▸ Dataset entries:
☆ ☆ ☆

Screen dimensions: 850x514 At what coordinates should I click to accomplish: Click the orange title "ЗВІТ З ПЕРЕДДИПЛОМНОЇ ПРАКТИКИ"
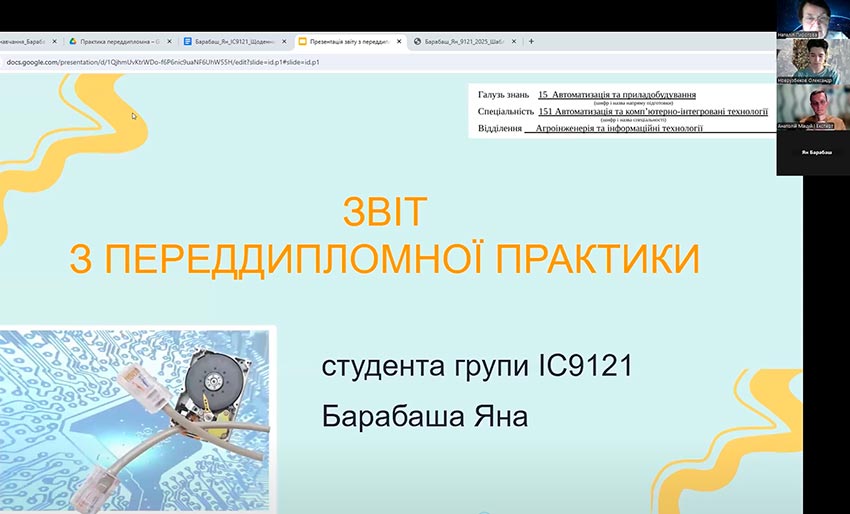tap(385, 236)
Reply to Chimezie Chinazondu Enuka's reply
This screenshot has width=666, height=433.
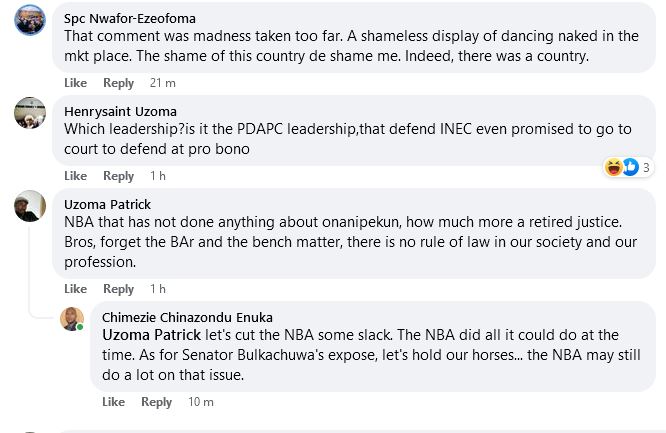[x=156, y=402]
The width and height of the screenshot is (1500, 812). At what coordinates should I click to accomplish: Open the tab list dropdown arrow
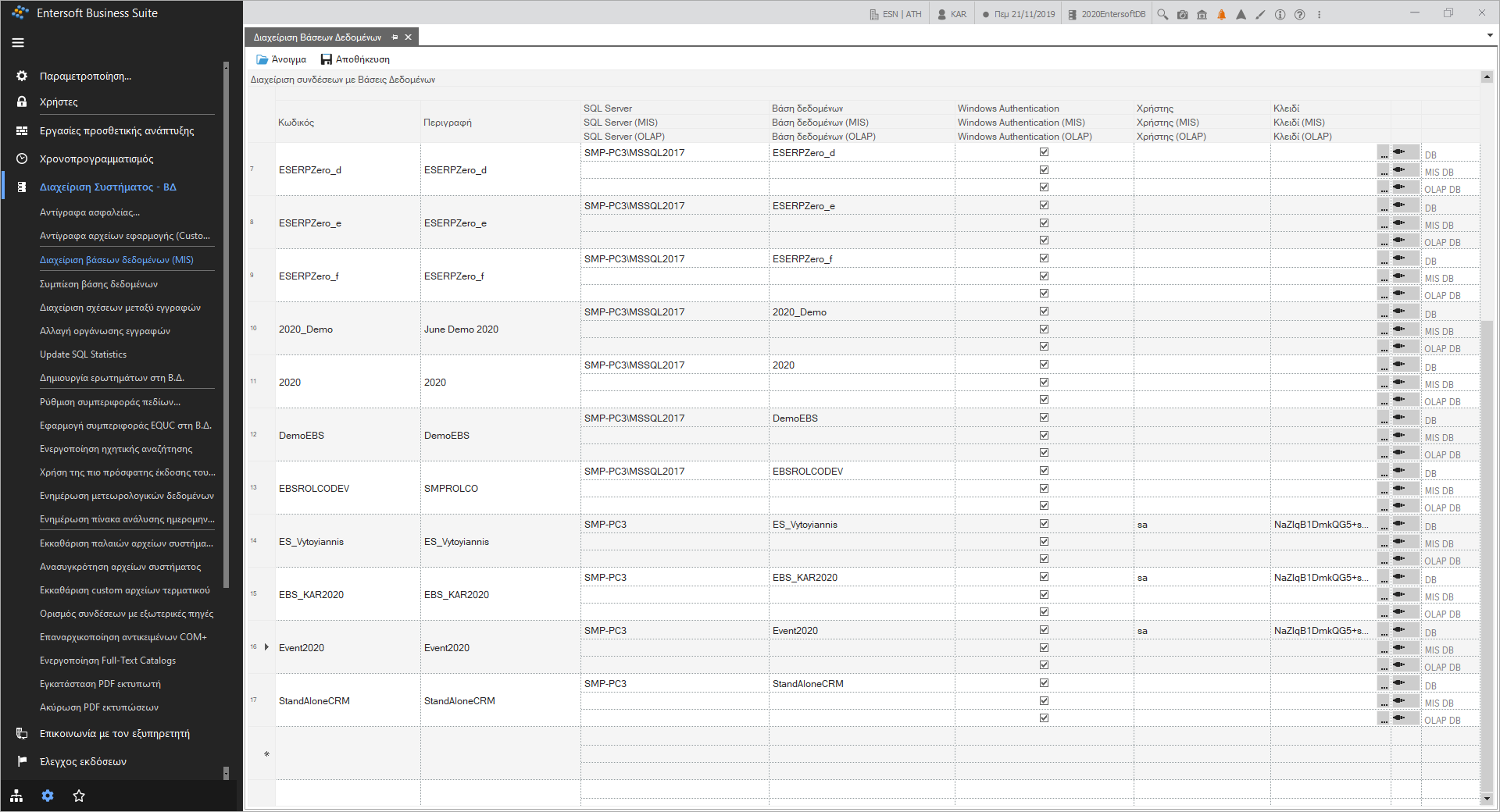tap(1490, 35)
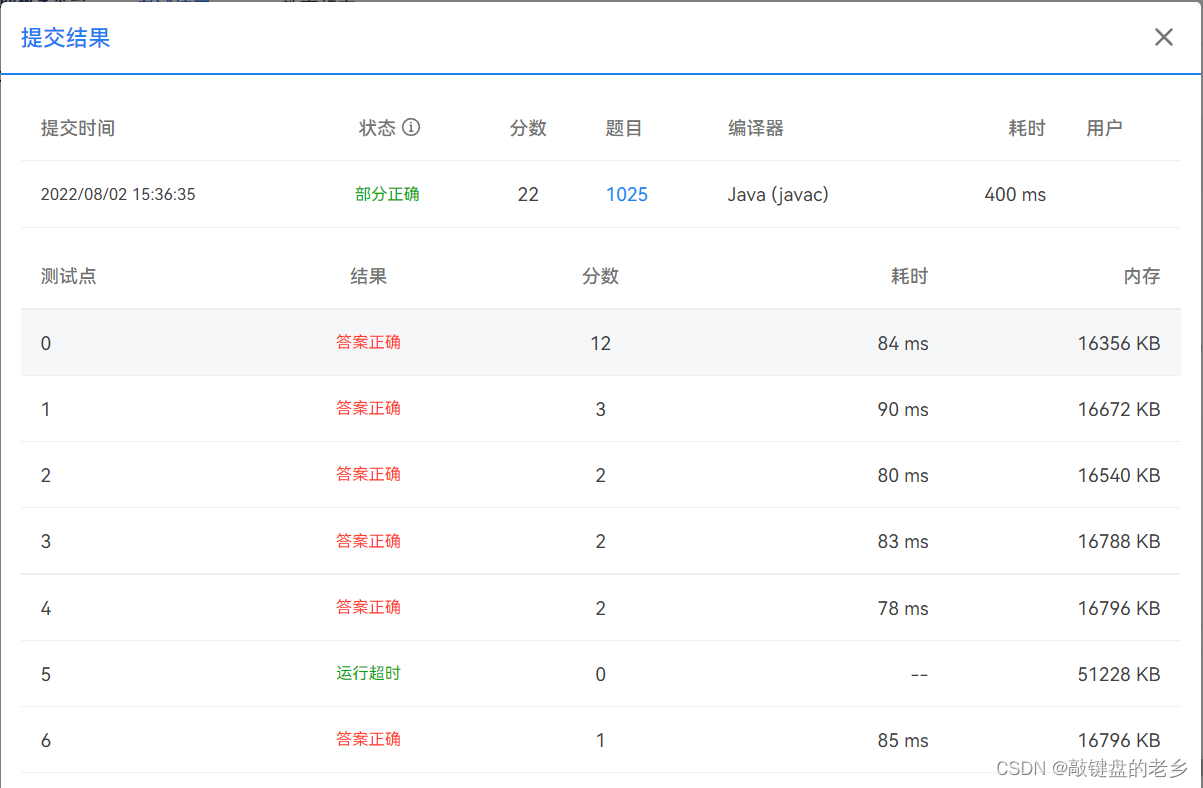Click 答案正确 result for test point 6
Viewport: 1203px width, 788px height.
(368, 740)
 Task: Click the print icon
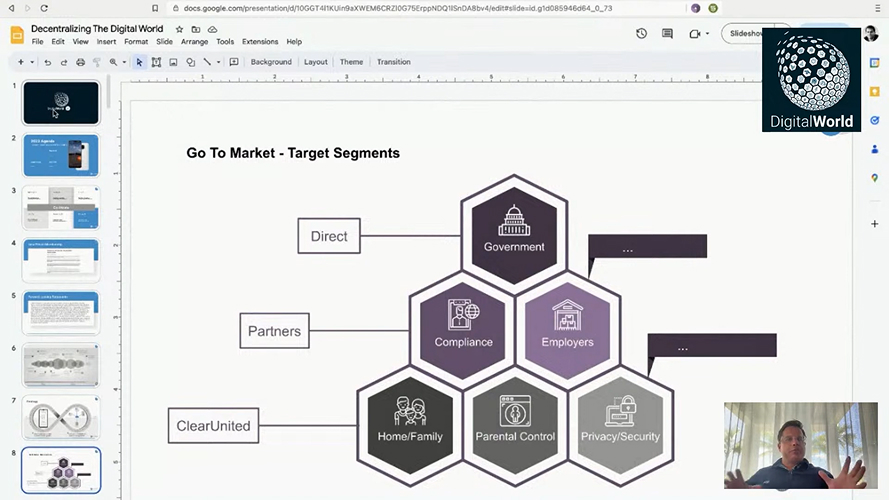pyautogui.click(x=81, y=62)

☆ ☆ ☆

Count the lines in the items above that contain the string "coordinates", matching case exactly. Give only the number.

2